Dr. Walid Phares
August 14, 2009
This commentary is in response and conjunction to a report by Anthony Kimery titled, "Rejection of ‘Jihadist,’ ‘War on Terrorism’ Terms Draws Fire, Debate," as published in HSToday, Homeland Security Insight & Analysis.
Commenting on the Administration's report on dropping the use of words such as War on Terror and Jihad, the director of the Future of Terrorism Project at the Foundation for Defense of Democracies, and the author of, Future Jihad: Terrorist Strategies against the West, and The War of Ideas: Jihadism against Democracy, told HS Today: “as we read [Brennan’s speech], we realize that the administration is going backward in understanding the threat and explaining it to the public.
Going Backward
“They say the doctrine is ‘to safeguard the American people from the transnational challenge that poses one of the greatest threats to our national security -- the scourge of violent extremists who would use terrorism to slaughter Americans abroad and at home.’ What does that mean?
Nothing. It is as if they speak in abstract. Which ‘transnational challenge is posing the greatest threat to US national security?’ It is the global jihadist threat, with its two networks, the Salafists and the Khomeinists, not the Nazis, the Soviet Communists or militaristic regimes. Why is the Obama administration regressing into a level way below what most educated Americans understand?”

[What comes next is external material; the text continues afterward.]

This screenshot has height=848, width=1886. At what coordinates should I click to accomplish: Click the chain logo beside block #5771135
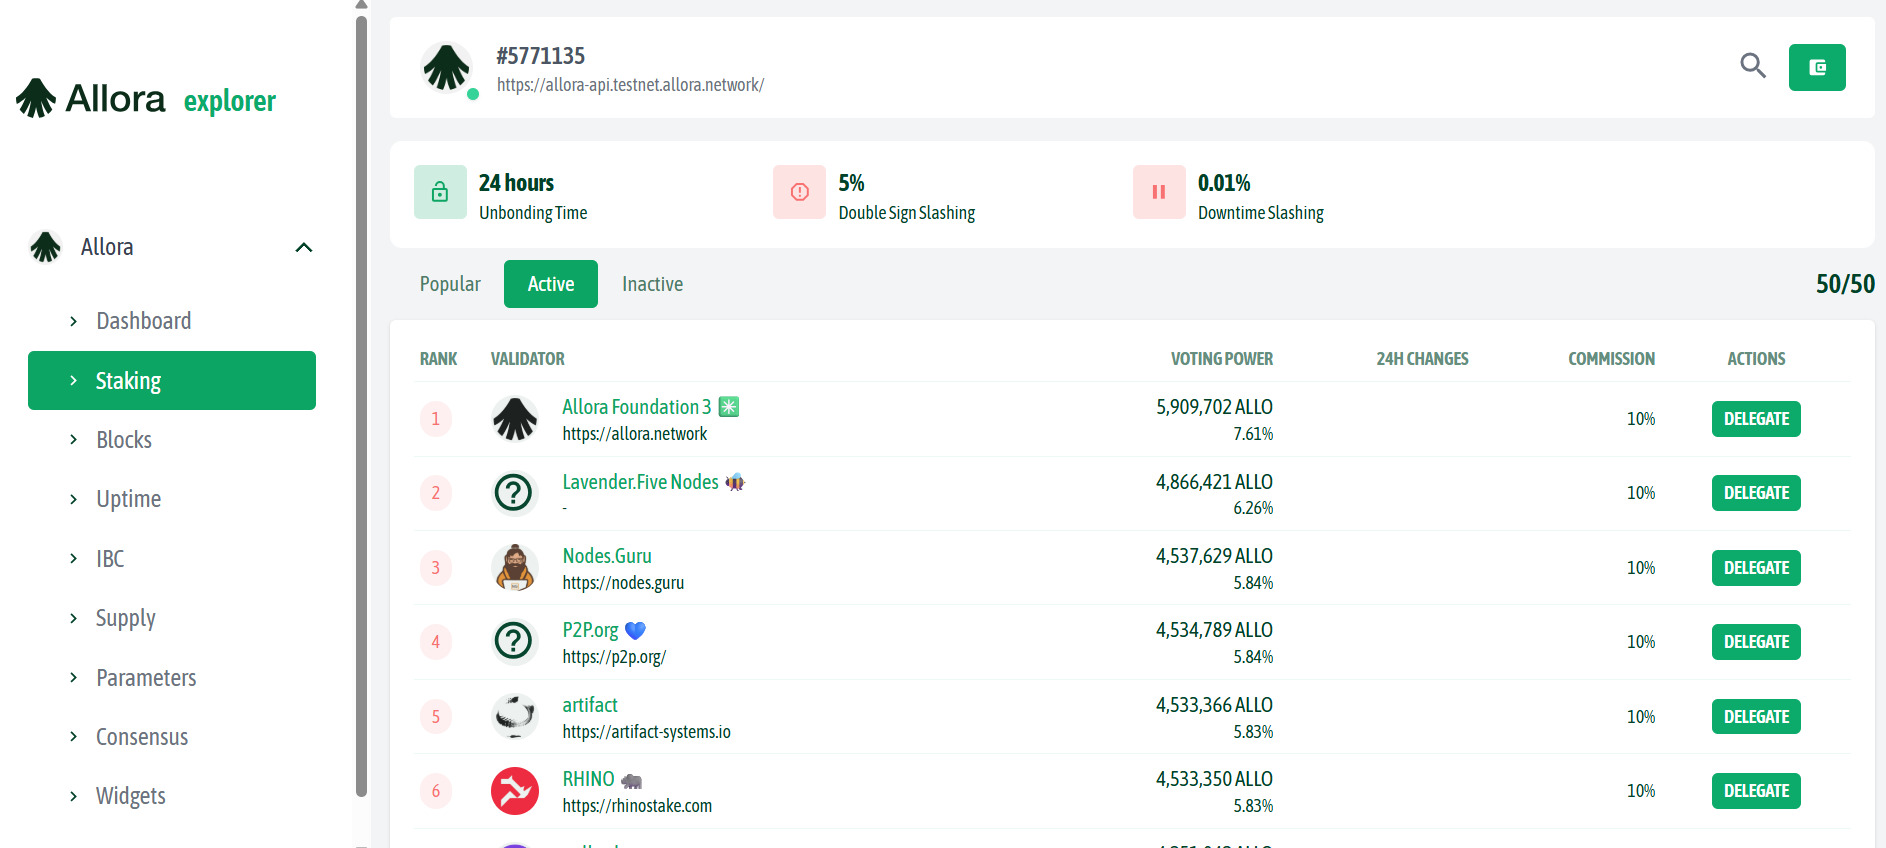pos(446,68)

Wishful Thinking Can't Change Ideologies
Phares said “the administration criticizes the narrative of its predecessor and we do as well, but instead they propose something weaker and in some aspects dangerous to US national security. After eight years of confrontation with a world web of jihadists, both Salafists and Khomeinists, on two major battlefields in Iraq and in Afghanistan, and in various regions of the world such as Pakistan, Somalia, Indonesia, the Levant, the Maghreb, and as the threat penetrates the West with homegrown cells, the administration's doctrine on the threat understanding is entirely disconnected from reality.